Task list
**1)** Which excuses does the father in the essay about losing video games to his daughters quote himself giving to stop playing?
**2)** Carry the essay about losing video games to his daughters further, picking up right after its final sentence.
* Begin Extract to read *
Daughters can be hard on Dad’s ego. I know this, having raised three daughters myself. (My wife may have helped some).
There are several specific incidents where my daughters dealt me a healthy dose of humility. The first involved a James Bond video game. My oldest daughter was 13 when we got Golden Eye 007. This game allowed for multiple players to compete with pistols while wandering around in various 3D scenarios, such as buildings, caves, etc.
This one was especially hard on Dad’s ego. I lack the ability to think in terms of 3 dimensions in a video game. My clever approach to the game included wandering aimlessly, hopelessly lost, in search of my opponent. I usually took the role of James Bond, while my daughter played the villain.
Let’s just say that poor old James died a lot. My daughter had no trouble finding her way around in those 3D mazes. She took great delight in sneaking up on me/007 and dispatching my character repeatedly. My frustration often grew to the level where I wanted my spy to jump off a cliff. Unfortunately, that particular strategy was not programmed into the game.
As if this was not bad enough, my 13-year-old taught my 11-year-old how to play the game. She also had the intuitive ability to find her way around in this virtual 3D world. The two of them would gang up on me, and giggle ruthlessly as they dispatched daddy James Bond over and over. They would even take turns, predicting where and when they would shoot poor 007. If the real James Bond had been as bad as his job as I was at that game, jolly old England would have been in deep doo-doo.
Then my youngest daughter became old enough to play video games. We started when she was seven, playing a Mickey and Minnie Mouse racing game. I was always Mickey, and we raced in a number of different types of cars and motorcycles. Again, the race tracks were all in 3D, including buildings, highways, mountains, you name it.
I spent as much time going the wrong direction as I did racing her, and I never won a single race in all the years we played that game. She took great delight in beating me, and each time I played until the frustration was too great. Then, I would make some excuse to quit. “I’m hungry. Let’s get some candy.” “I have to go to the bathroom.” “Mommy wants you to go shopping with her.” Anything to stop the ego-bruising slaughter.
* End Extract to read *
* Begin Records provided *
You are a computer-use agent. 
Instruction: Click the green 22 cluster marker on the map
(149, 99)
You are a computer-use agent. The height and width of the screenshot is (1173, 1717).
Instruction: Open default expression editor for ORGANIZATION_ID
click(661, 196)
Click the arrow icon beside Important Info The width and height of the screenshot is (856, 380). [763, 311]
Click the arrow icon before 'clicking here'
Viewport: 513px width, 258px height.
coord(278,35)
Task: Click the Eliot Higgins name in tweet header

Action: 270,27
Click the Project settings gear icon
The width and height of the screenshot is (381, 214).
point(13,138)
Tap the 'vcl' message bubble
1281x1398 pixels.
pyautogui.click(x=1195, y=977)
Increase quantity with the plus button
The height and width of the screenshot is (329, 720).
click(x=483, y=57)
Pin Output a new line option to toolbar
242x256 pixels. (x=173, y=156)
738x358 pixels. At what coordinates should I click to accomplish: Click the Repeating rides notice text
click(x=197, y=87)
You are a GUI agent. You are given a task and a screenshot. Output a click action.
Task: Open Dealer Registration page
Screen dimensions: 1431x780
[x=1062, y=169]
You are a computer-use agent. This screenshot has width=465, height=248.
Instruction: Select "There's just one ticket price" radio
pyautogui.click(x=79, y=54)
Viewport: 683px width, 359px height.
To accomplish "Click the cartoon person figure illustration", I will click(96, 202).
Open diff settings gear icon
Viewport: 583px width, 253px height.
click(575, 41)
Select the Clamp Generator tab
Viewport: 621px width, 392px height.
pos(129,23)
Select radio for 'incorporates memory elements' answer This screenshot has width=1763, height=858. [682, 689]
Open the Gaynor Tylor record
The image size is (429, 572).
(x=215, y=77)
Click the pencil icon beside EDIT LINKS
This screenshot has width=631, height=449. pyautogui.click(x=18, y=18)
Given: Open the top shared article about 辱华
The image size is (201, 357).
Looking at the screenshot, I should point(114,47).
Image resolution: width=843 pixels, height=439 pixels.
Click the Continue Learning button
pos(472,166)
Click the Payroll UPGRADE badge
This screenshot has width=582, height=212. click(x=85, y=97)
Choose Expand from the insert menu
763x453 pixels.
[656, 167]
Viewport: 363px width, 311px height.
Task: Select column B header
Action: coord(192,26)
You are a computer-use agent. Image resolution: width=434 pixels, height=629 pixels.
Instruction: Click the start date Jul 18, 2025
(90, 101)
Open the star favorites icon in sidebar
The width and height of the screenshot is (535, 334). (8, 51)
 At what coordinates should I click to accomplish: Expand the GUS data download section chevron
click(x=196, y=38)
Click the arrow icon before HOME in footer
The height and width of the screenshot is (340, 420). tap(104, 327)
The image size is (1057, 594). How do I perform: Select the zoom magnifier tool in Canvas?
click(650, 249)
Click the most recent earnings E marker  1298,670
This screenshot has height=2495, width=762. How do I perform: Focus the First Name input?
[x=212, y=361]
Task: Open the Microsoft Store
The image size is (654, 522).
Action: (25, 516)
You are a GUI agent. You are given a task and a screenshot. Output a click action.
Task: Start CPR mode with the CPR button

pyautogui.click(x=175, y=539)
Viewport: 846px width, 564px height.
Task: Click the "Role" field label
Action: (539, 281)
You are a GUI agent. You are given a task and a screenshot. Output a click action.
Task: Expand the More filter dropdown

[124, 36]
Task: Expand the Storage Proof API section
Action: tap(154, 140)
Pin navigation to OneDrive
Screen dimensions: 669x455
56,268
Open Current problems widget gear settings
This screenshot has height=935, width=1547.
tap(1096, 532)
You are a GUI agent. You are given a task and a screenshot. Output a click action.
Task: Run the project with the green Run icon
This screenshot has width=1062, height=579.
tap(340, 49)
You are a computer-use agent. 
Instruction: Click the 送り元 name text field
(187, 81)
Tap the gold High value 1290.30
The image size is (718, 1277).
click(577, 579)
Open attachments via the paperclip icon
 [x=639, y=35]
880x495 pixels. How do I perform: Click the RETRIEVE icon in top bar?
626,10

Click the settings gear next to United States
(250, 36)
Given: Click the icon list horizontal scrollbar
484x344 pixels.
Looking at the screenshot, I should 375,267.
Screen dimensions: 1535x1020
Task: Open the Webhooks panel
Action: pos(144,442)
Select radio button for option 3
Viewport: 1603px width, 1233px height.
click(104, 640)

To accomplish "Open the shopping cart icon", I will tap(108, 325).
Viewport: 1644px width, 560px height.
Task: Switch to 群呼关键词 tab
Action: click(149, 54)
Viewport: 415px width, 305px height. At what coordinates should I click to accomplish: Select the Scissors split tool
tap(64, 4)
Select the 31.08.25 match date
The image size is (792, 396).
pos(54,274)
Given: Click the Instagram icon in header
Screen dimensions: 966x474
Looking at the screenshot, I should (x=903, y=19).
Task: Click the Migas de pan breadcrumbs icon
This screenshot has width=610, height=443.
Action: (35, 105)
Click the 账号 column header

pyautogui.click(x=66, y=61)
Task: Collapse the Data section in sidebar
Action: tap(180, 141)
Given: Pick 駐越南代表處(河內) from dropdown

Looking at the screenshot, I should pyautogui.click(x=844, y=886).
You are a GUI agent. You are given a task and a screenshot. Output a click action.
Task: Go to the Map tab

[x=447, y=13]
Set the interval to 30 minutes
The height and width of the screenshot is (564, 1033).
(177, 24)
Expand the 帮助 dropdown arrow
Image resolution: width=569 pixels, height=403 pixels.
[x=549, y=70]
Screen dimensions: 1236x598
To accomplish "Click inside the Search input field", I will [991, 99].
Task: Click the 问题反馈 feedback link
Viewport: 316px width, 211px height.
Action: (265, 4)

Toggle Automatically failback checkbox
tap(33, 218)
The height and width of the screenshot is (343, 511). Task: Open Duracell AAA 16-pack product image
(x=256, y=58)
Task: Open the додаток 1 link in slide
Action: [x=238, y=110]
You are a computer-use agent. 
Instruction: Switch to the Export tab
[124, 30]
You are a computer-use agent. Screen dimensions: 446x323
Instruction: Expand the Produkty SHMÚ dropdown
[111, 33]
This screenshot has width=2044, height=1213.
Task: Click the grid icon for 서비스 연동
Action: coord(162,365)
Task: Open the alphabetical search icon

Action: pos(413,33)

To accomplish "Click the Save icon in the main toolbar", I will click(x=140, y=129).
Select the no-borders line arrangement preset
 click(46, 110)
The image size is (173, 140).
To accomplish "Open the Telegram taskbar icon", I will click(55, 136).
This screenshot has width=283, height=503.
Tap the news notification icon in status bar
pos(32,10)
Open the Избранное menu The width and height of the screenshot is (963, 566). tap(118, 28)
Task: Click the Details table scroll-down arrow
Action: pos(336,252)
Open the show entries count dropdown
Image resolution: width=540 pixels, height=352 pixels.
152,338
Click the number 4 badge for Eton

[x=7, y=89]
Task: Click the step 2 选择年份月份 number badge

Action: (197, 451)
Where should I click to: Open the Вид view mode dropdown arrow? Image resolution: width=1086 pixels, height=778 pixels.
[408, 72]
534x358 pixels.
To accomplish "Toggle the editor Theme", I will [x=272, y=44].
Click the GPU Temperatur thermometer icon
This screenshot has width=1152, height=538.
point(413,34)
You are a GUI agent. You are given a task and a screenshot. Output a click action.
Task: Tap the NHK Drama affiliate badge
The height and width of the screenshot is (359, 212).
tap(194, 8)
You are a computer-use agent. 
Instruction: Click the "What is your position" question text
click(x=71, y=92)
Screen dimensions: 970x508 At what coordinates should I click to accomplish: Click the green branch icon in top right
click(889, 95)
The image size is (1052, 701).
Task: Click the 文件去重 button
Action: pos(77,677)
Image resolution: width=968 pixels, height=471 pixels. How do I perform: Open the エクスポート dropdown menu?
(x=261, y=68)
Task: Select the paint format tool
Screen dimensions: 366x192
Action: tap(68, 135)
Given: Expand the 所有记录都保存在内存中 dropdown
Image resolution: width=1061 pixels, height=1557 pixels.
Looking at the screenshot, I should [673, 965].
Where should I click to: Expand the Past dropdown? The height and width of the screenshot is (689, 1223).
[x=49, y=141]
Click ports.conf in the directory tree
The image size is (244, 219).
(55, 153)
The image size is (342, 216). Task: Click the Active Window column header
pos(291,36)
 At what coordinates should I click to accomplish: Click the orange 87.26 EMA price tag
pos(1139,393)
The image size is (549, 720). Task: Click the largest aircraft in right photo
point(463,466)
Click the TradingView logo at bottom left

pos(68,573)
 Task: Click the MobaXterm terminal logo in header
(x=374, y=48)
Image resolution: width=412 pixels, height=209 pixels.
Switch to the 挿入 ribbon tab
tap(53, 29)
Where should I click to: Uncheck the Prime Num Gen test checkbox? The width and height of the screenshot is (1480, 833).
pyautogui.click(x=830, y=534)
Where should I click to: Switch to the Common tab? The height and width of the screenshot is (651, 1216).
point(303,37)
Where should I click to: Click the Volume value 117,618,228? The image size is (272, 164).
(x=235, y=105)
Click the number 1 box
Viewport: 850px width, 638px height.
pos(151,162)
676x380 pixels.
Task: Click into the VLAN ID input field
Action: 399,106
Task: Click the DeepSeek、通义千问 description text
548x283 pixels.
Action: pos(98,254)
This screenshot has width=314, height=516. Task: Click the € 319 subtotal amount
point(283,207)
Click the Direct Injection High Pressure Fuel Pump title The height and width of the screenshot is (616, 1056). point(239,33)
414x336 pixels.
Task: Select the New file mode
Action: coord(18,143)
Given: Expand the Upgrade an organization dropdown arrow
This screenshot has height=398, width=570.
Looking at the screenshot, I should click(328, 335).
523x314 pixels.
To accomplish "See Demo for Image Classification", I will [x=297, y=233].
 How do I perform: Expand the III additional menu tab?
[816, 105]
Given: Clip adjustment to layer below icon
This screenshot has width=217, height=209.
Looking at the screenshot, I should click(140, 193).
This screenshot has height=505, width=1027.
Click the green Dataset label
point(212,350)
* End Records provided *
Answers in order
**1)**
"I'm hungry. Let's get some candy."
"I have to go to the bathroom."
"Mommy wants you to go shopping with her."

**2)**
When the youngest daughter was in junior high school, we started playing the HALO series of video games. We played together, fighting the aliens as a team. Actually, she would fight the aliens while I wandered around randomly, trying to find the aliens.
Once in a while she would lead me to a vehicle, such as a tank or truck with 50 caliber gun on the back. I usually wanted to drive, and apparently my inability to think in 3D made it difficult for her to effectively operate the gun. She would sometimes get so frustrated with my incompetence that she would shoot me or run over me with one of the vehicles. I thought this a bit extreme, but it seemed to help relieve her frustration.
Then there was the Kill All Humans game. In this one, my daughter and I were aliens working together to take over the earth. This game had a special feature, where if one of the alien team wandered too far from the other, the other alien would automatically transport to the location of the partner. This also resulted in frustration for my daughter.
Just as she was about to dispatch a bunch of humans, I would become totally lost and wander too far from the action. Her alien character would be transported to my location, thus thwarting her ability to complete her mission. Much like HALO, in her frustration her alien would accidentally shoot mine, taking me out of the game for several minutes so she could play unhindered by my aimless wandering. I’m grateful to this day that life doesn’t imitate these video games, or I might just be out of the game for good.
There’s also my all-time favorite game, basketball (the sport, not the video game). I’m from Indiana, where Bobby Knight was king in the good old days, and I’m also tall. I played a lot of basketball, including being recruited to play in college. So there I was, a father with a passion for basketball and a dynamite jump shot. We put up a hoop over the garage, and I encouraged my youngest daughter to partake of the game. I even took her back to Indiana to attend a couple of basketball camps at my old alma mater. How could this turn out to be hard on Dad’s ego, you ask?
The basketball thing was especially hard on Dad’s ego. When I was younger, basketball had been my whole life, and I was good at it. Then, here comes this daughter, who as a freshman in high school, could beat me at free throw shooting and horse.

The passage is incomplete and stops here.